Cette région a connu deux guerres civiles atroces: le Liberia et la Sierra Leone, avec des combattants qui, sur le plan psychique, ont tous vécu des expériences traumatisantes. Beaucoup de ces miliciens vivent encore ensemble, dans la brousse, avec armes et bagages. Ils sont une proie facile pour tous ceux qui veulent recruter des combattants.

La grande crainte, c’est que certaines des factions ivoiriennes engagent ces miliciens du Liberia et de Sierra Leone pour venir faire le coup de feu à Abidjan. Des combats qui pourraient provoquer en plus une poussée de refugiés sur les frontières de la Guinée Conakry, du Liberia et de la Sierra Leone.
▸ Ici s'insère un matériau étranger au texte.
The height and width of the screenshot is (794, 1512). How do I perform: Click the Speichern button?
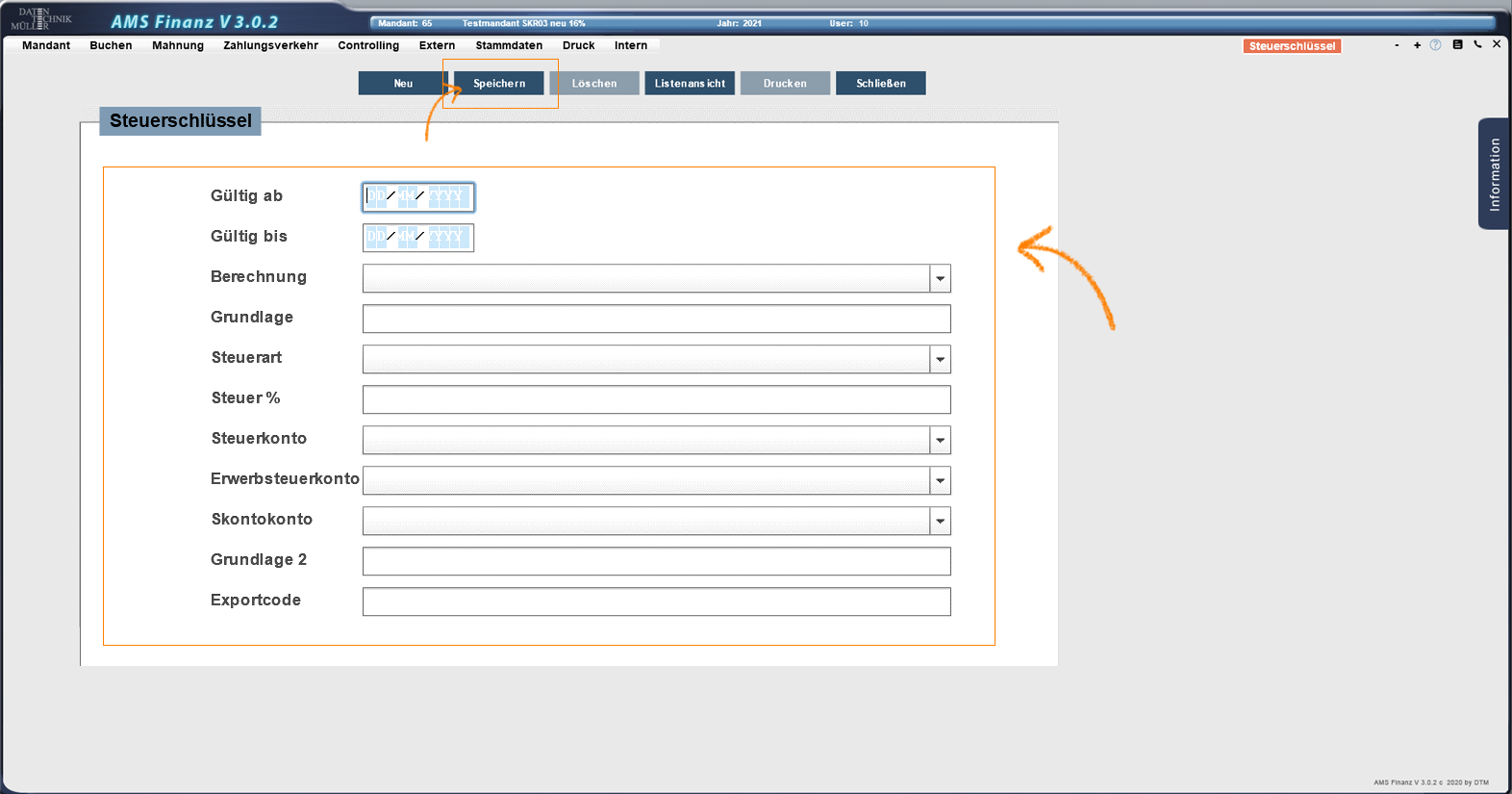499,84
Au second tour de la présidentielle du 28 novembre dernier, Alassane Ouattara a été désigné vainqueur avec 54,10% des voix face au sortant Laurent Gbagbo par la Commission électorale indépendante.
 
Ce résultat a été certifié sur place par l’ONU, mais le Conseil constitutionnel, acquis au président sortant, l’a invalidé, proclamant la victoire de ce dernier. La quasi-totalité de la communauté internationale – Suisse comprise – reconnaît Alassane Ouattara comme le vainqueur de la présidentielle. De multiples délégations africaines se sont rendues depuis à Abidjan. Sans résultats.

Sur le terrain, la rivalité des deux hommes se traduit par des combats entre les forces fidèles à Laurent Gbagbo, qui comprennent une partie de l’armée régulière, une partie de la gendarmerie et de la garde républicaine et, en face, les Forces nouvelles, sous le commandement de Guillaume Soro, premier ministre d’Alassane Ouattara.

Mercredi, les forces pro-Ouattara se sont emparées de Yamoussoukro, capitale politique du pays. Et depuis jeudi, elles contrôlent San Pedro. La moitié des exportations de cacao de la Côte d’Ivoire, dont ce pays est le premier producteur au monde, transitent par ce port.

Mercredi soir aussi, le Conseil de sécurité de l’ONU a adopté à l’unanimité la résolution 1975, présentée par la France et le Nigeria, qui impose des sanctions ciblées à Laurent Gbagbo et à son entourage, et qui exige son départ immédiat. Cette résolution prescrit un gel des avoirs et une interdiction de voyager.